──────── SOURCE DATA ────────

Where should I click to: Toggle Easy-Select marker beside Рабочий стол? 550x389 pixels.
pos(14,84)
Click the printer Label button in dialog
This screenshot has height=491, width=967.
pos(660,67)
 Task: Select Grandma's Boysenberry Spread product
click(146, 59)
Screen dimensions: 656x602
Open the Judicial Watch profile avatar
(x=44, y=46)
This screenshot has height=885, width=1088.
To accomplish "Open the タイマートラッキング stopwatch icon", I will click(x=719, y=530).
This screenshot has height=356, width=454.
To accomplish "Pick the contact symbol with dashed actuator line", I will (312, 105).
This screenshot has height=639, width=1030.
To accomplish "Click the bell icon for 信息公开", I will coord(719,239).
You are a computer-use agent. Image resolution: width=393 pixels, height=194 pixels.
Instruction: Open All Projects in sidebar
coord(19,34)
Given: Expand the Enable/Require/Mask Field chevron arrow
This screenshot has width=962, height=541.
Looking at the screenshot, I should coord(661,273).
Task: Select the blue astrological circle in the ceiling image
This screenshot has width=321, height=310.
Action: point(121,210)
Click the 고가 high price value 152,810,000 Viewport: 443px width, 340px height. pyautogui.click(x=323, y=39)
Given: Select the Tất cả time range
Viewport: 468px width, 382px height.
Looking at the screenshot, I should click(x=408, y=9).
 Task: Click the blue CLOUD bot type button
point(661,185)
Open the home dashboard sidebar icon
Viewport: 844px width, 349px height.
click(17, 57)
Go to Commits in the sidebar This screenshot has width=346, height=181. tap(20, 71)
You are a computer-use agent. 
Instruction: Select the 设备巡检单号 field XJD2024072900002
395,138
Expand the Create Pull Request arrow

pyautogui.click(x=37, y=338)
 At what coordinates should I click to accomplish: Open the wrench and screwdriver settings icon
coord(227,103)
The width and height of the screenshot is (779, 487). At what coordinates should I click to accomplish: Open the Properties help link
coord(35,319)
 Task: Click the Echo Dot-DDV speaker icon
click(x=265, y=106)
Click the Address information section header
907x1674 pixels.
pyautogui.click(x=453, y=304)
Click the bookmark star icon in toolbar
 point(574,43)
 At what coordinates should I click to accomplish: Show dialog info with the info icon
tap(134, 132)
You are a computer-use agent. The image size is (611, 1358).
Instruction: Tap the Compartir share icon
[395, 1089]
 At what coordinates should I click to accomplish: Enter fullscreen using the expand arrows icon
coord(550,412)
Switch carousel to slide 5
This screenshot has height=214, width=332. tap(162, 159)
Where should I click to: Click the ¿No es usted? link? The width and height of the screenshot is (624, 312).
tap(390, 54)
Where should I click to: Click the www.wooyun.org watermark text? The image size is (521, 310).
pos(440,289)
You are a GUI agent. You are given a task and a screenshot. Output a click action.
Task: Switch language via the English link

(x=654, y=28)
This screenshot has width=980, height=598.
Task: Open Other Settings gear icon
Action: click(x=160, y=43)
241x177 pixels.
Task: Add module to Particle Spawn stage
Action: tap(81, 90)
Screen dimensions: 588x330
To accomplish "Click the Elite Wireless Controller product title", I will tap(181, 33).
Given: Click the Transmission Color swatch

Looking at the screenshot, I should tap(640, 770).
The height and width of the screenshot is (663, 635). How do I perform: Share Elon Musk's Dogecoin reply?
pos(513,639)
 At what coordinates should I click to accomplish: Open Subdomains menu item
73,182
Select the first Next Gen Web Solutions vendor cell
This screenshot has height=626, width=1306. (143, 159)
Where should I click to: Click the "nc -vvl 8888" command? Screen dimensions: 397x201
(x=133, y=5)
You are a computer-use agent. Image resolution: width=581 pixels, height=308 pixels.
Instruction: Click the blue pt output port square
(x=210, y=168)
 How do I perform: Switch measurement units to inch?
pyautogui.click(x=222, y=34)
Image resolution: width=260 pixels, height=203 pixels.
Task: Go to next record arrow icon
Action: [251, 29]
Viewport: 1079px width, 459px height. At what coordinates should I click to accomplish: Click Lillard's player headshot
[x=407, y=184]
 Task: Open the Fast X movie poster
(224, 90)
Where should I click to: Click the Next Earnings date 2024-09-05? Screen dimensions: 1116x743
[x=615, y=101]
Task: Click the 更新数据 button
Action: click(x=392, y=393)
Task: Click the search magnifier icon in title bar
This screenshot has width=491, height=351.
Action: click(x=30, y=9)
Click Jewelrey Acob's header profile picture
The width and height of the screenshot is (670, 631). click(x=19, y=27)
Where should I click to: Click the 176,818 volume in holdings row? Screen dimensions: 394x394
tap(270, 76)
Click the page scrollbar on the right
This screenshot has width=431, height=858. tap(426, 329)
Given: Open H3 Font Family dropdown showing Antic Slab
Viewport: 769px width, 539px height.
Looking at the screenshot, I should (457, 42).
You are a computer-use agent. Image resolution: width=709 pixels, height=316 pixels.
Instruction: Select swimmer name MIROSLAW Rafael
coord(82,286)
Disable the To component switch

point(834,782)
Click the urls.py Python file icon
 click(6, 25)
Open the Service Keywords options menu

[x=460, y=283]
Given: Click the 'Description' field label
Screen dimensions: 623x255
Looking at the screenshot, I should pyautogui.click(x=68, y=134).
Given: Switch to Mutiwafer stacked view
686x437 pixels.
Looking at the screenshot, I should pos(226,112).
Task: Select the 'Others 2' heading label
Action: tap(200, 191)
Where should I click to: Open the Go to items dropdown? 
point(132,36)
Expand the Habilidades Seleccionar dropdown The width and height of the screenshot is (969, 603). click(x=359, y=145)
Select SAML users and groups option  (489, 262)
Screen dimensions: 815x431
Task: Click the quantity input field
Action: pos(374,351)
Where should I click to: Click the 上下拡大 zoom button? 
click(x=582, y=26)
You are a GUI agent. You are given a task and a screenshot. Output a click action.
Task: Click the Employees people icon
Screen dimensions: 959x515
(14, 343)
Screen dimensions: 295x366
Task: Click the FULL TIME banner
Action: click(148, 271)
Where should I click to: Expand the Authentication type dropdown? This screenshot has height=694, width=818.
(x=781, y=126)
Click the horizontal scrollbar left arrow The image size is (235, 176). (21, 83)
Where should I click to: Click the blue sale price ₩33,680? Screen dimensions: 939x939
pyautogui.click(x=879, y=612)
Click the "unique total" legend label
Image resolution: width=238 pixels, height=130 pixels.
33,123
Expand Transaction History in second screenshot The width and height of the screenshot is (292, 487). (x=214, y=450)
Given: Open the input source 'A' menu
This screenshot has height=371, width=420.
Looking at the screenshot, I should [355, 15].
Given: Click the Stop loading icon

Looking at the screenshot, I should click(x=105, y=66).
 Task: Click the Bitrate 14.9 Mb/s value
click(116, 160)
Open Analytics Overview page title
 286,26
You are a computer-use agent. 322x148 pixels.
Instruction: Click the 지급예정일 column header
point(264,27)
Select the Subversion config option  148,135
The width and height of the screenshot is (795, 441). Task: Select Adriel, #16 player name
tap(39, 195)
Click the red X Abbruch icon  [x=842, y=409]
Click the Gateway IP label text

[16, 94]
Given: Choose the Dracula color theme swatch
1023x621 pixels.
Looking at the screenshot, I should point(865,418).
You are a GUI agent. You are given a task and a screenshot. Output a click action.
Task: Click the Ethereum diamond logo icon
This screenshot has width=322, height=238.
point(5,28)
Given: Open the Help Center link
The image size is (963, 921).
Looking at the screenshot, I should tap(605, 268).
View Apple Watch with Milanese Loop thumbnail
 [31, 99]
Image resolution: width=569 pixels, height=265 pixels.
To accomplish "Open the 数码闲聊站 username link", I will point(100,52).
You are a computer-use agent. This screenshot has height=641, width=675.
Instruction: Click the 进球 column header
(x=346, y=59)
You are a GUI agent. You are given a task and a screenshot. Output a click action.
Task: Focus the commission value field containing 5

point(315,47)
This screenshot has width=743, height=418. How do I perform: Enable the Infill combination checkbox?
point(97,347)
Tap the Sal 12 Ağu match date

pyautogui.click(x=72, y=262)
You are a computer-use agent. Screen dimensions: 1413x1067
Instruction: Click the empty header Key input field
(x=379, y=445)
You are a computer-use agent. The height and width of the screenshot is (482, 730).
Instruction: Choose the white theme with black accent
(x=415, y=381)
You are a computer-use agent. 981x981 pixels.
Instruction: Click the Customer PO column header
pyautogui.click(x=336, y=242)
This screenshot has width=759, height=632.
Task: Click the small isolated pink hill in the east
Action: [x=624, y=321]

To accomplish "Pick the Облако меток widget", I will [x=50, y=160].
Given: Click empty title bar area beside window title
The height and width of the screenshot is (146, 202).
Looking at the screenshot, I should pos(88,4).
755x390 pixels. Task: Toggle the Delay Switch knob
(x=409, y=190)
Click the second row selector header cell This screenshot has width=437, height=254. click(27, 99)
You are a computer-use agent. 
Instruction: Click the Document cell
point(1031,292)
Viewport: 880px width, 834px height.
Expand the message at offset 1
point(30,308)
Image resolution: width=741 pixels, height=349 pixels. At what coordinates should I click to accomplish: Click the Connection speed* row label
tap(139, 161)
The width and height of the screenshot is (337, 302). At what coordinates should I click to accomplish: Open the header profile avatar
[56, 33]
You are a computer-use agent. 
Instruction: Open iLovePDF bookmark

────────

» **BRIEF**:
Extract exactly and only the lines above from the line containing "Given: Open H3" through the line containing "Given: Open the input source 'A' menu", both end lines included.

» **SOLUTION FOR THIS PROBLEM**:
Given: Open H3 Font Family dropdown showing Antic Slab
Viewport: 769px width, 539px height.
Looking at the screenshot, I should (457, 42).
You are a computer-use agent. Image resolution: width=709 pixels, height=316 pixels.
Instruction: Select swimmer name MIROSLAW Rafael
coord(82,286)
Disable the To component switch

point(834,782)
Click the urls.py Python file icon
 click(6, 25)
Open the Service Keywords options menu

[x=460, y=283]
Given: Click the 'Description' field label
Screen dimensions: 623x255
Looking at the screenshot, I should pyautogui.click(x=68, y=134).
Given: Switch to Mutiwafer stacked view
686x437 pixels.
Looking at the screenshot, I should pos(226,112).
Task: Select the 'Others 2' heading label
Action: tap(200, 191)
Where should I click to: Open the Go to items dropdown? 
point(132,36)
Expand the Habilidades Seleccionar dropdown The width and height of the screenshot is (969, 603). click(x=359, y=145)
Select SAML users and groups option  (489, 262)
Screen dimensions: 815x431
Task: Click the quantity input field
Action: pos(374,351)
Where should I click to: Click the 上下拡大 zoom button? 
click(x=582, y=26)
You are a GUI agent. You are given a task and a screenshot. Output a click action.
Task: Click the Employees people icon
Screen dimensions: 959x515
(14, 343)
Screen dimensions: 295x366
Task: Click the FULL TIME banner
Action: click(148, 271)
Where should I click to: Expand the Authentication type dropdown? This screenshot has height=694, width=818.
(x=781, y=126)
Click the horizontal scrollbar left arrow The image size is (235, 176). (21, 83)
Where should I click to: Click the blue sale price ₩33,680? Screen dimensions: 939x939
pyautogui.click(x=879, y=612)
Click the "unique total" legend label
Image resolution: width=238 pixels, height=130 pixels.
33,123
Expand Transaction History in second screenshot The width and height of the screenshot is (292, 487). (x=214, y=450)
Given: Open the input source 'A' menu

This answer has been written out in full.